— Extracted records —
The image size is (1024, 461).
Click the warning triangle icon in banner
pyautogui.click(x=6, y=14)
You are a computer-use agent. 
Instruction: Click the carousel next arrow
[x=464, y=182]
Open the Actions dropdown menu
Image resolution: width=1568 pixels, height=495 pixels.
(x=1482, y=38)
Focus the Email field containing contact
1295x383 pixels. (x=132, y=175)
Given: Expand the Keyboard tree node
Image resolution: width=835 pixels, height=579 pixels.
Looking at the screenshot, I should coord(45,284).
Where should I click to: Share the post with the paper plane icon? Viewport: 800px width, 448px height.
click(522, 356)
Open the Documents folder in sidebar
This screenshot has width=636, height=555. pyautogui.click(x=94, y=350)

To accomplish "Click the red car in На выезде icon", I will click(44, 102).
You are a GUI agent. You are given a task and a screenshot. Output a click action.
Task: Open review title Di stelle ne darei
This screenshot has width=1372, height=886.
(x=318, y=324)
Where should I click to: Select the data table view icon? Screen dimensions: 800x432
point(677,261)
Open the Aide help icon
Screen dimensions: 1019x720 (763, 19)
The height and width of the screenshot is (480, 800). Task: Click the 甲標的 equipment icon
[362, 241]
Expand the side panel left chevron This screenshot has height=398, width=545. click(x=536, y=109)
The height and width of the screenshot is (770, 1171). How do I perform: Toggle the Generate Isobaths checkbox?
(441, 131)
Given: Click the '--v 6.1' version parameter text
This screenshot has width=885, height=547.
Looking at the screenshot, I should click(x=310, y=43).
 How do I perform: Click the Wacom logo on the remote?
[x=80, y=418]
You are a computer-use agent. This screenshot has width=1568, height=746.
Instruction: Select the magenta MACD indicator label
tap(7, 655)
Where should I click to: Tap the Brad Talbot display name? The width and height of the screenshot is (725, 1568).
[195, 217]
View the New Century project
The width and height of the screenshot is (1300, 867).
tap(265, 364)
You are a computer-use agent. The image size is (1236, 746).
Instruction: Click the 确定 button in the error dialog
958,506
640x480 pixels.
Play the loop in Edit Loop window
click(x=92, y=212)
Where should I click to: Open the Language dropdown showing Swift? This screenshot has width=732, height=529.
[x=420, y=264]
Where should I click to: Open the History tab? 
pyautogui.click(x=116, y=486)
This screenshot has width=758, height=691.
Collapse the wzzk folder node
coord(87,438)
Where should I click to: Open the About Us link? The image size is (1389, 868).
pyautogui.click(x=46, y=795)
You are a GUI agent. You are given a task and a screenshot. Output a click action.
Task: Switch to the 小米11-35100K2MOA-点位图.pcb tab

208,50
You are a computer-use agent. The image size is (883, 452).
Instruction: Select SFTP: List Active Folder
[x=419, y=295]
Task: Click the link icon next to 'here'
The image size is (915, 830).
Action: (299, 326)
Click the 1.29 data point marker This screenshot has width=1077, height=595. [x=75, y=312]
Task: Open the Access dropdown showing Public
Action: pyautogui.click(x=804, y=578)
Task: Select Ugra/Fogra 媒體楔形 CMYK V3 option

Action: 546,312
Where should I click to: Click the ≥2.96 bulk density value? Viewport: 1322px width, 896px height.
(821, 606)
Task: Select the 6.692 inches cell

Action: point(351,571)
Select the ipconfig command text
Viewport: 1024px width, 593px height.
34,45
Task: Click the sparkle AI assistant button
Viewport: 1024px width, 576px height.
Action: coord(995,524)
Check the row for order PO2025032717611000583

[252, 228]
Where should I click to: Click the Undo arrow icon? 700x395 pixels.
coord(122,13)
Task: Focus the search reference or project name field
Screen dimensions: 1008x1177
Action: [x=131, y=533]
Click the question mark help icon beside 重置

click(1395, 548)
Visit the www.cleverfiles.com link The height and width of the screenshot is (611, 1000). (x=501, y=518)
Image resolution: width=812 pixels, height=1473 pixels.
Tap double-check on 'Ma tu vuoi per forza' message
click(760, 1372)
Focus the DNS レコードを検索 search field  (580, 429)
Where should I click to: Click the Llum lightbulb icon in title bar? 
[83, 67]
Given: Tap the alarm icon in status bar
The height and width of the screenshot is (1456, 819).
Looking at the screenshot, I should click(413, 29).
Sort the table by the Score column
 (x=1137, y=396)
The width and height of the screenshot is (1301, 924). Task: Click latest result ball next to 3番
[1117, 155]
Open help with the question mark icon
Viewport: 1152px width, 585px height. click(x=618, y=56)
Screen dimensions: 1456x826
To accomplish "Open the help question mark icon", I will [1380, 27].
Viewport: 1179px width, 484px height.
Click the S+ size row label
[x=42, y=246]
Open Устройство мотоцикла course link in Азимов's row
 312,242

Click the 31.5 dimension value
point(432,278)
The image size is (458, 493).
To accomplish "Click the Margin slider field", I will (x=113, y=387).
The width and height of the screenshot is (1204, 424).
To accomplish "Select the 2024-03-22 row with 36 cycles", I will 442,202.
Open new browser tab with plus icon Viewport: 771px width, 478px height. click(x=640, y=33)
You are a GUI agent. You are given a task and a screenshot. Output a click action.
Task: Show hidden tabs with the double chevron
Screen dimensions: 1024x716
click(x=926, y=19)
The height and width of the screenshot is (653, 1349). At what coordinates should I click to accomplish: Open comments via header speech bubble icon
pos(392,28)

— Your objective —
Report each line of the listing above that uses the word "Expand".

— Result of this exercise —
Given: Expand the Keyboard tree node
Expand the side panel left chevron This screenshot has height=398, width=545. click(x=536, y=109)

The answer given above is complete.